This past year 131 million Americans took a prescription drug and the out of pocket expenses for those drugs were over 4.5% higher than last year. The inability to afford prescription drugs is a prime reason for patients to simply stop taking their medications but that can be dangerous.
- Make sure you know how much the prescribers know the cost of the prescription. Prescribers very often do not know how much medications cost so they make decisions without fully considering that factor. If cost is important to you, make sure they know.
- Ask for generic medications which have similar blood concentrations and are much less costly.
- Ask whether you can take a combination pill and get a 90 day supply instead of a 30 day supply so your copays are lower but if you are paying for the drugs entirely on your own, get smaller day supplies so you’re not laying out as much money up front and ask for individual drugs instead of combination drugs which are usually more expensive.
- Ask if you can get a higher dose and then split the pill in half. A double dose tablet usually is only slightly more expensive than the lower dose tablet.
- If you do all these things and still cannot afford your medications, review your insurance options. Your old plan might not be the best for your new health state and you may now qualify for health coverage under the Affordable Care Act which gives you newer options to consider for coverage.
- See if you qualify for Medication Assistance Programs.

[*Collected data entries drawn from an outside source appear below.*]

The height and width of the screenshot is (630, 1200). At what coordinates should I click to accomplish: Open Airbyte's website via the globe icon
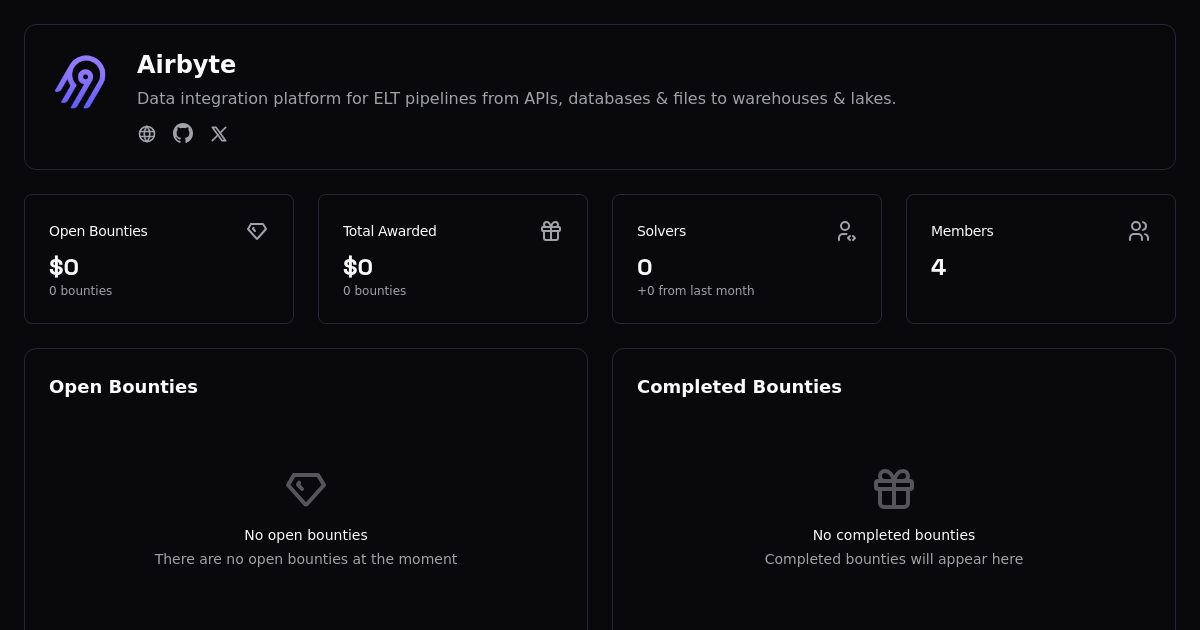pyautogui.click(x=147, y=133)
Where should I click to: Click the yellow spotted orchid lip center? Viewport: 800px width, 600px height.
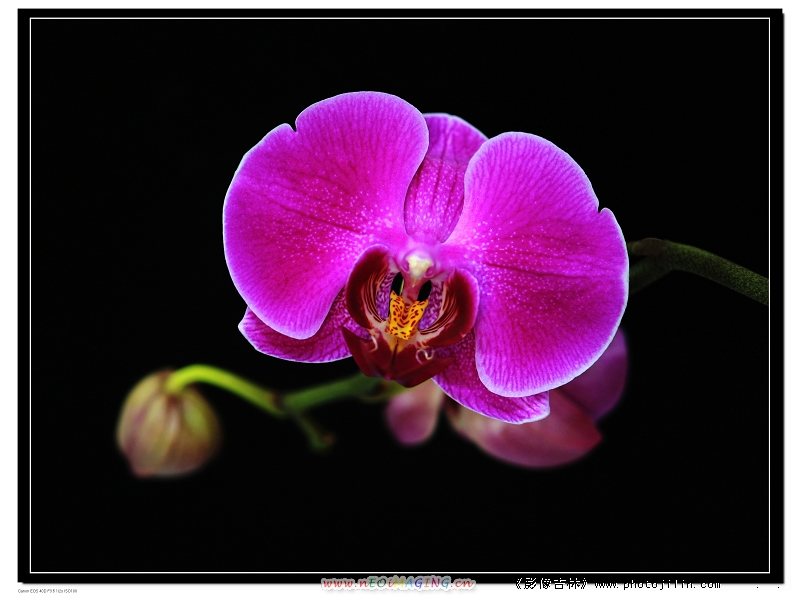click(405, 316)
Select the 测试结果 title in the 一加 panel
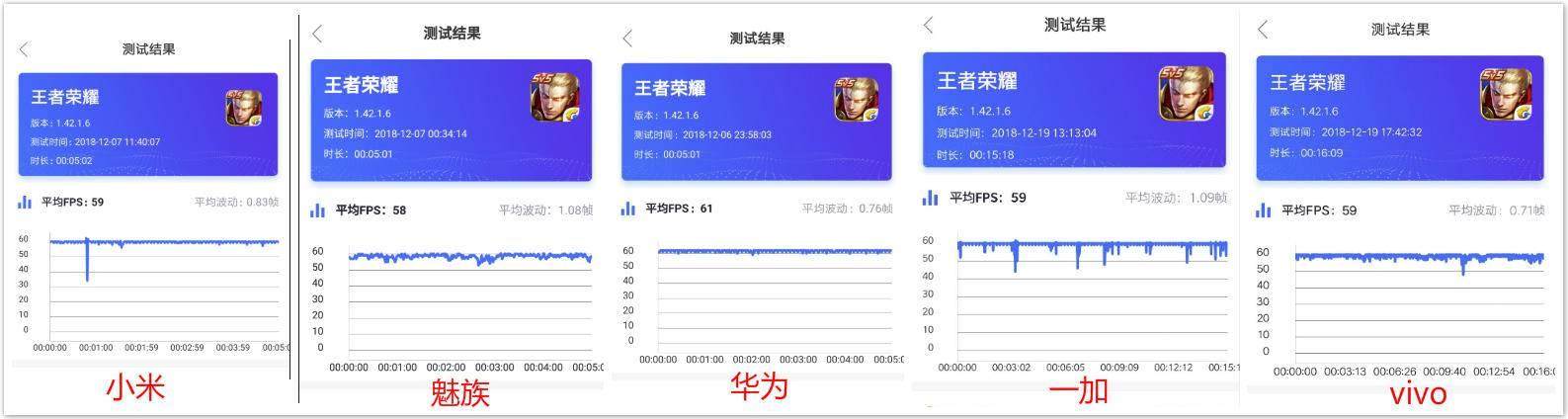 [1074, 25]
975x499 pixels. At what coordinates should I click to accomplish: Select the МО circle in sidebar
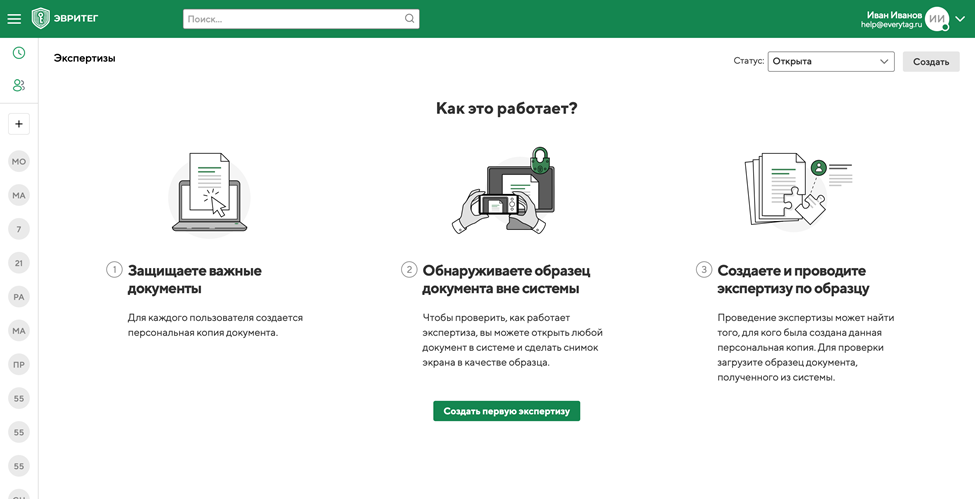coord(19,162)
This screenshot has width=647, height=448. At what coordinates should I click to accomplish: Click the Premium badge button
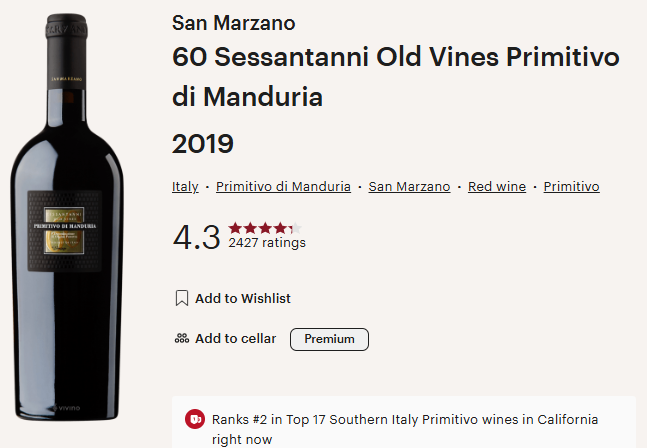(x=329, y=339)
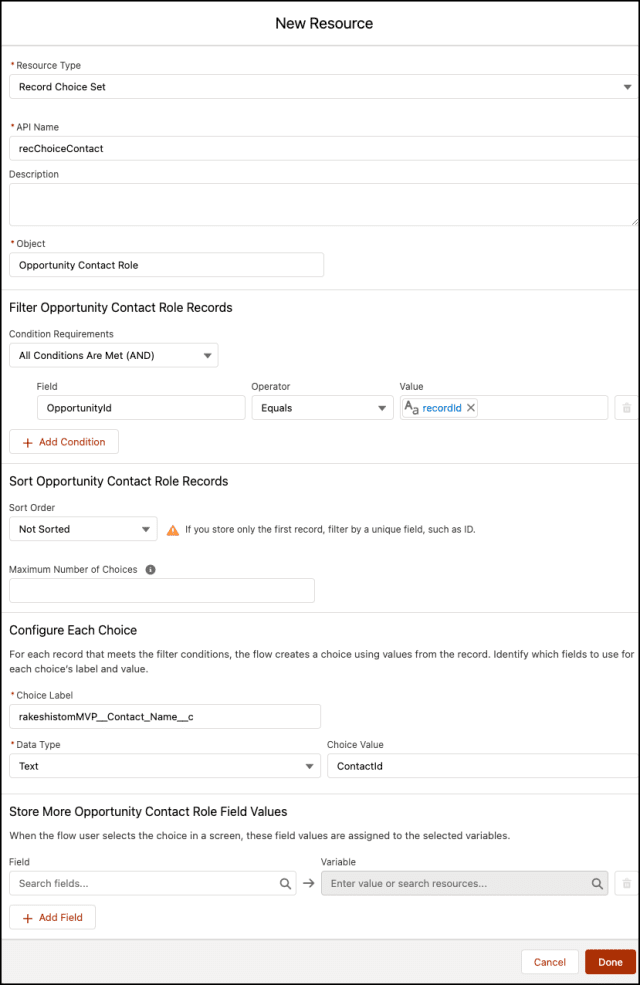The height and width of the screenshot is (985, 640).
Task: Click the trash icon beside Variable field
Action: pos(627,884)
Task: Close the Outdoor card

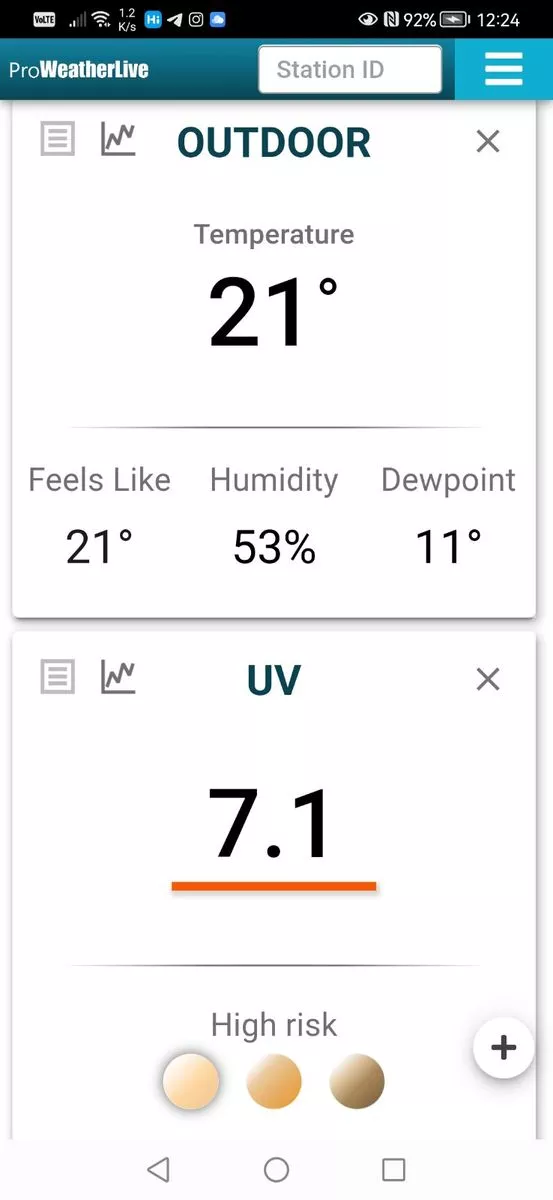Action: [487, 142]
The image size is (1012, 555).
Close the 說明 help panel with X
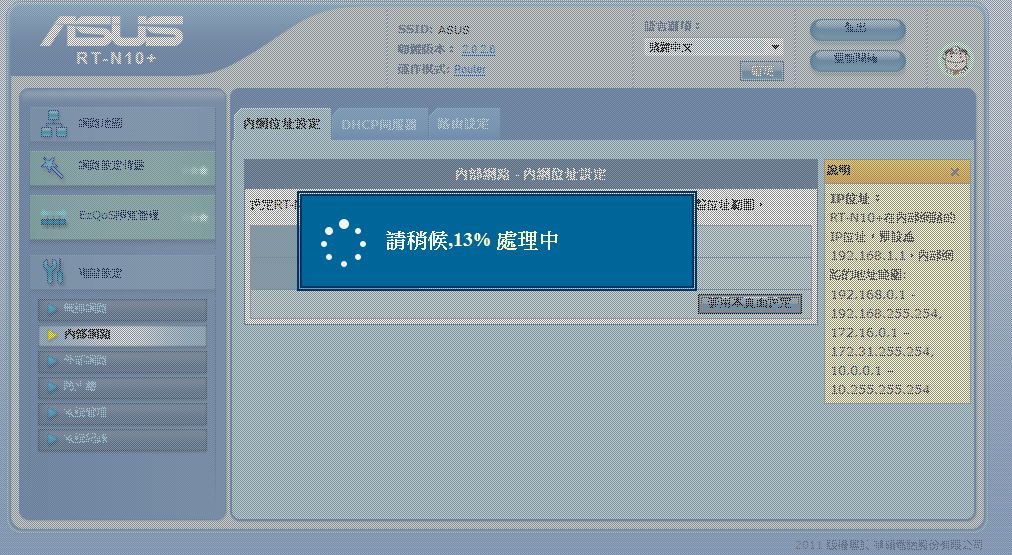[x=955, y=172]
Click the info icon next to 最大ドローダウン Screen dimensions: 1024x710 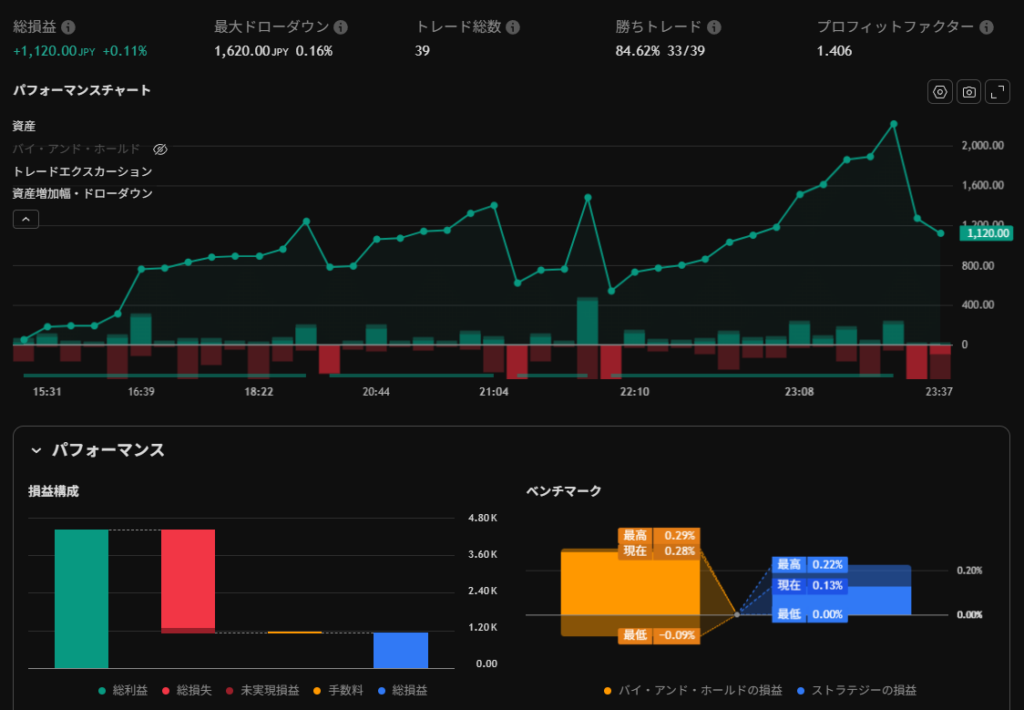(341, 28)
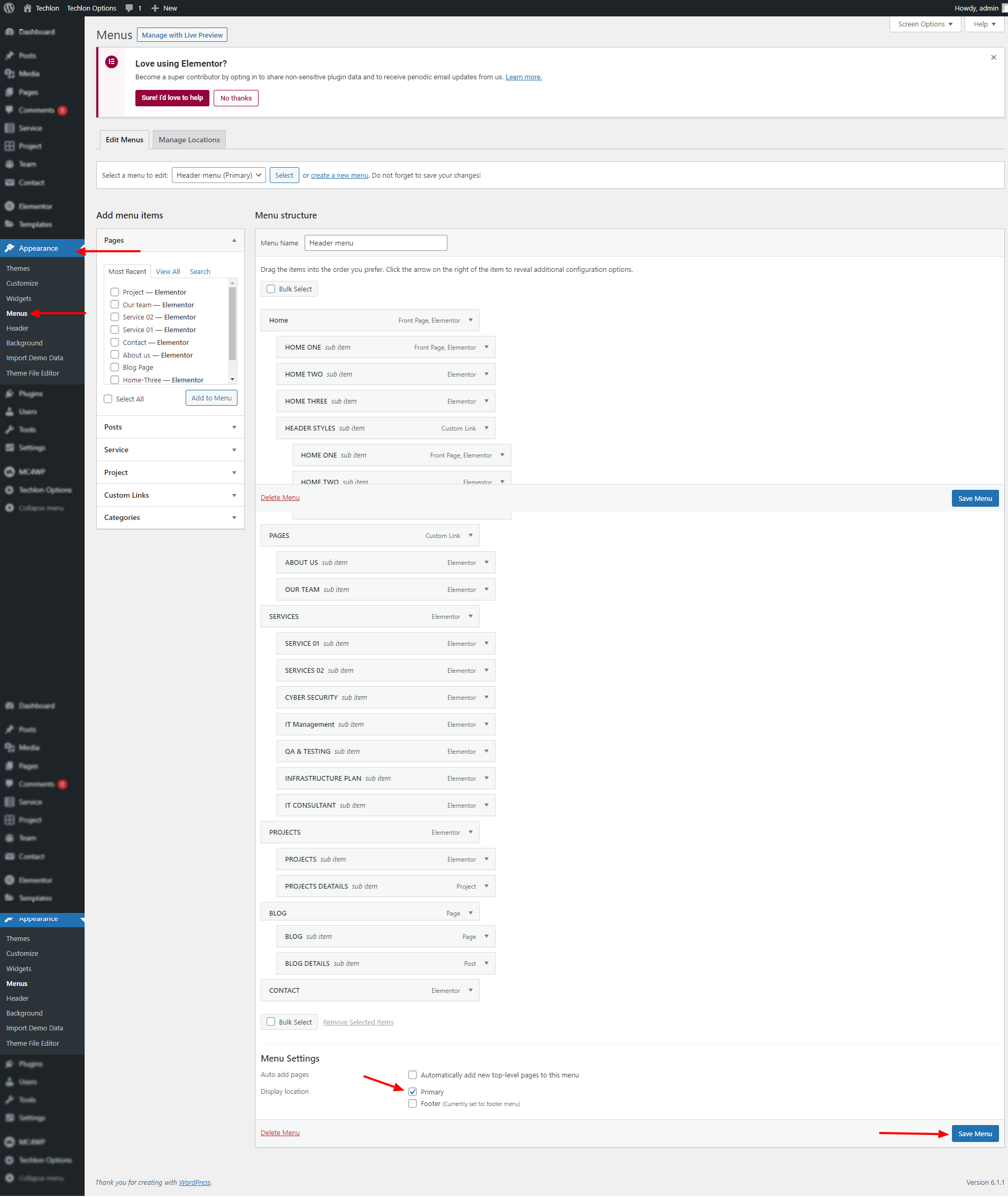Viewport: 1008px width, 1197px height.
Task: Click the WordPress logo icon in admin bar
Action: tap(9, 8)
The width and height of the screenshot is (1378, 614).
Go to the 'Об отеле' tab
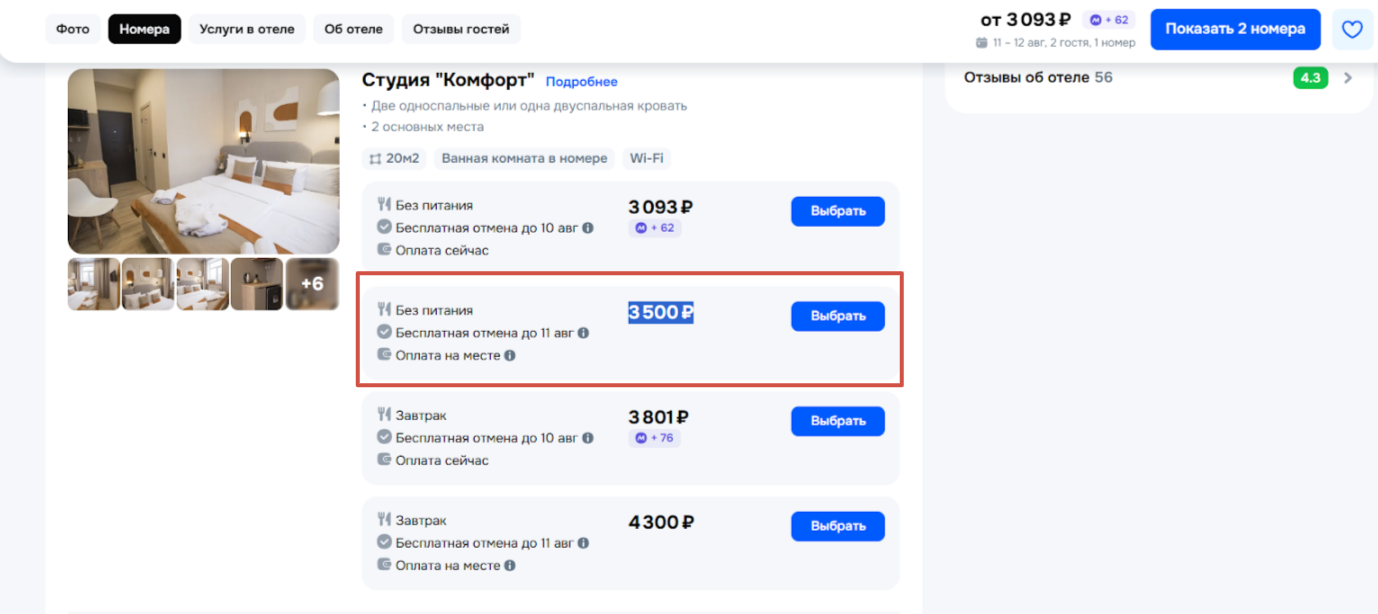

Each pharmaceutical company has a program for people who cannot afford their medications; if you qualify they will send the medications to your prescriber free of change.
- See if you qualify for community based programs. Several organizations raise money to help people afford coverage for a specific disease.
- Chronic disease like hypertension and Type 2 Diabetes are worsened by obesity. Reducing body weight toward normal is an inexpensive way to reduce your need for drug therapy and it helps you live longer and feel better.
What not to do:
- Stop taking your medicine without your doctor of pharmacist knowing it. The $30 you save may result in death, injury, and higher medical and drug costs down the road. There are usually alternatives if you ask.
- Do creative dosing. Skipping every third dose, taking the drug only a week before seeing your doctor is not safe
- Buy drugs out of the back of someone’s truck or an unregulated internet site. You need to know that your pills have the right drug in them, are not contaminated, are not expired, and have the proper dosage. Internet pharmacies need to have the VIPPS (Verified Internet Pharmacy Practice Site) seal.
- Start taking supplements without your doctor or pharmacist knowing it. Some supplements might be helpful, other are risky.
- Excessively mix pharmacies. You get more than a product from your pharmacist, you also get monitoring for correct dosing, drug interactions, and advice to allow you to take your drugs optimally. Balancing too many pharmacies can lead to errors, forgetting to refill your medications, and confusion.